5-Put cookies in shirt pocket and go on a hike. Take crumbs from shirt pocket, discard lint, and eat by the handful. Sharing cookie crumbs with your best buddy or your pet dog is mandatory so take extra cookies. Wash down with water from Boy Scout canteen.

 

NOTE:

Mom would always add this command advice, “Don’t spoil your supper!” Mom, if I had a big plate of your cookies right now, I would skip the meal and declare those cookies to be my ‘supper’.

Thank you for the cookies, thank you for the good memories I have of growing up under your care and guidance, thank you for lending your support by cooking at the many Boy Scout Spaghetti Suppers Troop 155 held to raise funds for camping equipment & outings, and thank you for being there every day when I came home from school.

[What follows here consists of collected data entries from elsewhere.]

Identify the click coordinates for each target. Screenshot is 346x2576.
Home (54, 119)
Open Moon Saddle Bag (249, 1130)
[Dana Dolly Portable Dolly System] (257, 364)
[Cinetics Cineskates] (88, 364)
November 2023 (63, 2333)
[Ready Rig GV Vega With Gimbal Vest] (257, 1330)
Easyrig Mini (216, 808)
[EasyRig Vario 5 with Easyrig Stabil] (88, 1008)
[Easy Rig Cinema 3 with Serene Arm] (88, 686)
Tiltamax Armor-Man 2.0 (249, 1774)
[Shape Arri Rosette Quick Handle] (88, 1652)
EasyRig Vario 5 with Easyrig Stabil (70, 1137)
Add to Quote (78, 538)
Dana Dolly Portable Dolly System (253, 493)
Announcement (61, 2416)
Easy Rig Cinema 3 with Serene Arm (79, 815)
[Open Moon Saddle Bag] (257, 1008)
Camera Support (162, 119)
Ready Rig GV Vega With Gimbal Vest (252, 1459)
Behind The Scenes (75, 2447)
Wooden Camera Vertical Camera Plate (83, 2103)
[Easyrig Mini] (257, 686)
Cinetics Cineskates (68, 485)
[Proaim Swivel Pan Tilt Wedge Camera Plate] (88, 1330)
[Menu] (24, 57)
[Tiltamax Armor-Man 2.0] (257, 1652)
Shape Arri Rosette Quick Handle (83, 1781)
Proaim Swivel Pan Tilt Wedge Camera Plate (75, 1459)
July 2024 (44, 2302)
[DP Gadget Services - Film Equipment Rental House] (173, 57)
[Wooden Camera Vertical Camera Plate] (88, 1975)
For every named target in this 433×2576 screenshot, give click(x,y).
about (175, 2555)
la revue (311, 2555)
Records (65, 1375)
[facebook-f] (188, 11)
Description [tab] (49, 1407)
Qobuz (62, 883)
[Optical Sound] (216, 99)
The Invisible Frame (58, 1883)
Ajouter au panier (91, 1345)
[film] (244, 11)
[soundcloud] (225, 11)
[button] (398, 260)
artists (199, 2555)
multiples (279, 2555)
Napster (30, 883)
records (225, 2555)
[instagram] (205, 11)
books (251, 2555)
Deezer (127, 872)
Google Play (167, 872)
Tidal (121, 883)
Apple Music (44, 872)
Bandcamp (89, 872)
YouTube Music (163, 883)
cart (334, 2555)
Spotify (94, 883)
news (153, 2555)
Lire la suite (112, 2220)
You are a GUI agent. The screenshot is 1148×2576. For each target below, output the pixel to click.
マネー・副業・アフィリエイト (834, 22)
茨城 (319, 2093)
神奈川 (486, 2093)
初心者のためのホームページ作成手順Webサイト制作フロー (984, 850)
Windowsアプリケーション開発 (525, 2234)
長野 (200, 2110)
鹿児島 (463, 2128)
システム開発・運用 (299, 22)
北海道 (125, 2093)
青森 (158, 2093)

Most of all, thank you for not being afraid to say, “No,” when I requested something that was stupid or might have been harmful to me. I hope that I told you all this before you died.

 

Kampfire Kookin’

BLANCHE MCCUNE’S WORLD FAMOUS WEST VIRGINIA MOUNTAINEER COOKIES

(Hey, it sounds better than just plain old ‘Cookies’, doesn’t it?)

 

WET INGREDIENTS

1 cup Crisco (melted but hot)

1 cup strong black coffee (cold)

1 cup white sugar & 1 cup brown sugar

2 eggs

DRY INGREDIENTS

2 cups raisins 3-4 cups flour

1 tsp. cinnamon 1 tsp. nutmeg

1 tsp. soda 1 tsp. salt

1 tsp. baking powder

 

NOTE: (1 cup of black walnut nutmeats may be substituted for one cup of raisins)

Regular Oven method: Mix ingredients per instructions and drop by spoonful onto an ungreased cookie sheet. Bake at 350 degrees for 8 to 10 minutes. Serve hot with cold milk.

Dutch Oven method: Preheat the Dutch oven by putting 5 to 6 hot briquets under the Dutch oven and 12 to 15 briquets on top of the lid. Drop cookies by spoonful onto bottom of a cake pan. Put cake pan in bottom of the preheated Dutch oven on three bottle caps or on a cake cooling rack to prevent the cookies from burning. Put on lid and bake cookies for about 10 minutes or until done.